DePaul coach Dave Leitao and his program are in hot water after an infraction committee found them guilty of wrongdoing.
The men’s basketball program was put on probation for three years for recruiting activity outside NCAA rules, and Leitao was handed a suspension for the first three games of the 2019-20 season for failing to promote “an atmosphere of compliance,” according to a decision released Tuesday by the NCAA.
An ex-associate head coach in spring 2016 arranged for the assistant director of basketball operations to live with a recruit, who had graduated high school, for 12 days to ensure he completed the necessary coursework to make him NCAA-eligible, according to the report.
The prospective player eventually met requirements and enrolled at DePaul.
The NCAA Committee of Infractions called this arrangement an “impermissible recruiting benefit,” which meant the player, who announced his transfer to another institution in November 2017, competed while ineligible during the 2016-17 season. As a result, the NCAA vacated DePaul’s record (9-23) for that season.
Three men’s basketball staff members were aware of this arrangement but didn’t report the violation, according to the NCAA. The director of basketball operations told the NCAA he knew the contact was a recruiting violation, but he didn’t report it in fear of being “disloyal, cause tension, get in the way of the associate head coach or otherwise hurt his career.” He also did not know how to report violations, according to the release.
The NCAA said Leitao, who is in his second coaching stint with DePaul and is 48-82 the last four seasons, was punished for failing to monitor his staff and ensure his program was compliant. The NCAA fined DePaul $5,000, plus 1 percent of the men’s basketball-program budget, which is roughly $70,800, according to the most recent figures in the U.S. Department of Education database.

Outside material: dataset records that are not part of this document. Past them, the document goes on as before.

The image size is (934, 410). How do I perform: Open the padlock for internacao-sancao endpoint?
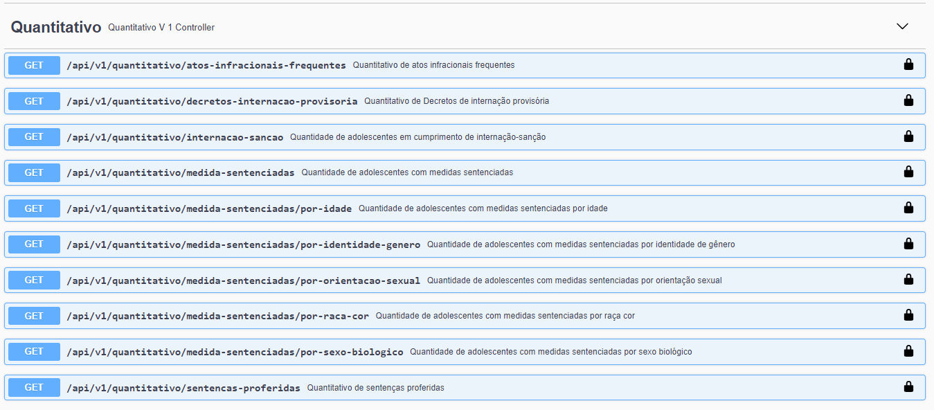pos(908,136)
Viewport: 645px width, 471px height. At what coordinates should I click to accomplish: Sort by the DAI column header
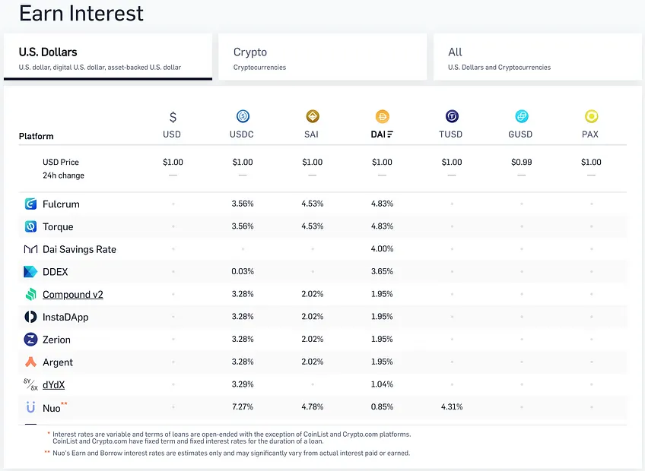(x=382, y=134)
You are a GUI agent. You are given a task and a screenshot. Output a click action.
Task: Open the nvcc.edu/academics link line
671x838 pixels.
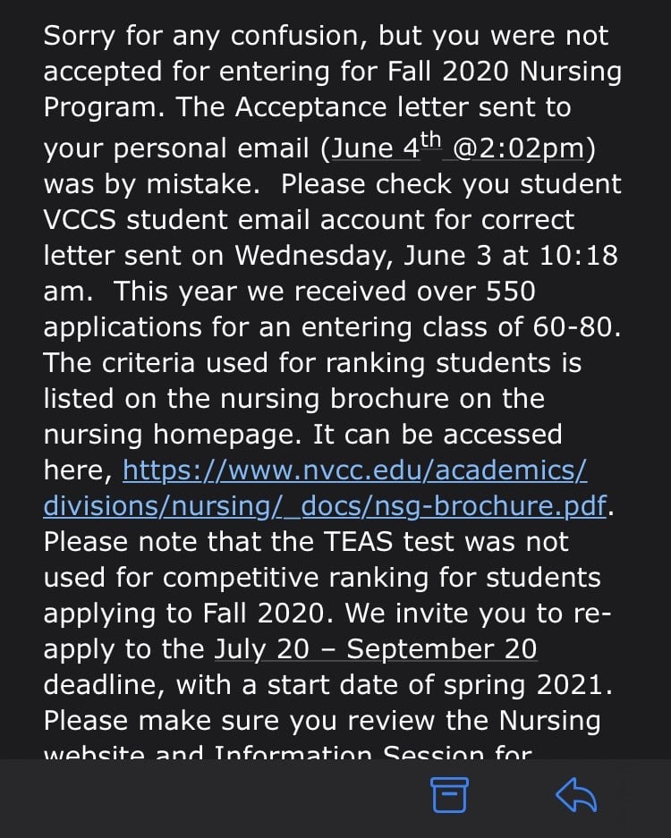pyautogui.click(x=354, y=470)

While not named in the report, according to DePaul’s website, the associate head coach was listed as Rick Carter and the assistant director of basketball operations was Baba Diallo for the 2016-17 season.
In a statement, DePaul said the committee’s decision was “disappointing.” The university also said it “respectfully disagrees” with the findings against Leitao.
“This infraction was an isolated incident directed and then concealed by a former staff member that resulted in, at most, a limited recruiting advantage relative to one former student-athlete,” the statement said.